We define the Signature coarse union operator  $\sqcup$  as:  $S \sqcup S' = (b'', e'', s'') : b'' = \min(b, b'), e'' = \max(e, e'), s'' = \max(., s')$ . We can also extent the operator definition to n-dimensional domains. The Domain coarse union of two domains is calculated applying the signature coarse operator to each pair of signatures with the same index:  $D \sqcup D' = (S_0 \sqcup S'_0, \ldots, S_n \sqcup S'_n)$ . The application of this operator to merge two strided parallelotope domains generates another strided parallelotope that can be expressed with signatures, with minimal number of extra added elements.

#### E. Domain transformations

We define a *Domain transformation*  $\Gamma : D, AP, D \rightarrow D$  as the coarse union of the domains obtained applying each access pattern to each element of the second domain, using as reference the first domain, or data-structure domain.

$$\Gamma(D, AP, D') = \sqcup \{A(D, \vec{x})\} \ \forall \vec{x} \in D' \land \forall A \in AP$$

We call *Regular access expressions* to those that for two given input domain elements  $\vec{x}, \vec{y}$ , the signatures  $A_i(D, \vec{x}) =$ (b, e, s) are a translation of the signatures  $A_i(D, \vec{y}) =$ (b', e', s') such that  $\forall i$ : (1) b' = b, e' = e, s' = s, or (2)  $b' = b + (y_i - x_i), e' = e + (y_i - x_i), s' = s$ . A *Regular access pattern* is a pattern with only regular access expressions. Memory requirements of regular access patterns grow linearly when the threads space grows in only one dimension.

# IV. PARTITION OF REGULAR COMPUTATIONS FOR HETEROGENEOUS DEVICES WITH MEMORY LIMITATIONS

This section presents a general algorithm that, given a polyhedral parallel computation with regular access patterns, determines how to split in regular parts the grid of tiles/blocks of threads, in such a way that the number of parts is minimal, and the memory requirements of each part does not exceed an arbitrary memory limit. To introduce the basic concept we present first the special case for 1-dimensional domains. Then, we present the solution for 2-dimensional domains. Algorithms for higher dimensions can be deduced from these ones.

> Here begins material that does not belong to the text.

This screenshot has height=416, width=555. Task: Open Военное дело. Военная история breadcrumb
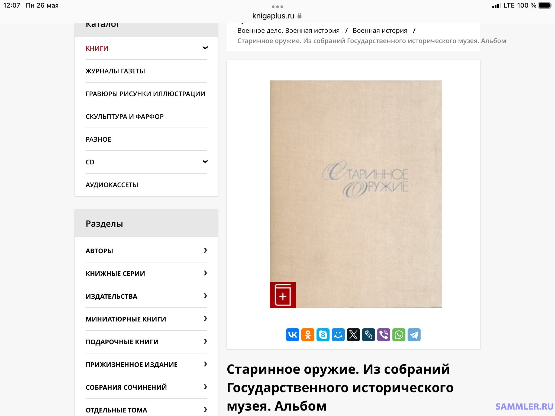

To simplify the presentation, in the following algorithms we assume that the thread index space has stride 1, and starts at 1, for all dimensions. It is straightforward to extend the algorithm to use generic thread index domains with any stride or starting positions.

## A. Inputs/Outputs

The algorithms have the following parameters:

| Input:<br>Input: | The device memory limit $devLim \in \mathbb{N}$ .<br>The dimensional sizes of the grid of tiles/blocks $\vec{g} \in \mathbb{N}^n$ . |
|------------------|-------------------------------------------------------------------------------------------------------------------------------------|
| Input:           | The dimensional sizes of the tile/block $\vec{b} \in \mathbb{N}^n$ .                                                                |
| Input:           | A collection of data structures or tiles $T_0, \ldots, T_m$ .                                                                       |
| Input:           | A collection of access patterns, one for each tile                                                                                  |
|                  | $AP_0,\ldots AP_m.$                                                                                                                 |
| Output:          | The number of blocks in each dimension that will                                                                                    |
|                  | form a subpart $\vec{r} \in \mathbb{N}^n$ .                                                                                         |

## B. Algorithm for 1-dimensional spaces

The algorithm is based on determining the linear increasing rate of memory requirements when more blocks are grouped together, and represent it with a line equation. Substituting the device memory limit into the equation, we can obtain the higher number of blocks which memory requirements fits in the available space.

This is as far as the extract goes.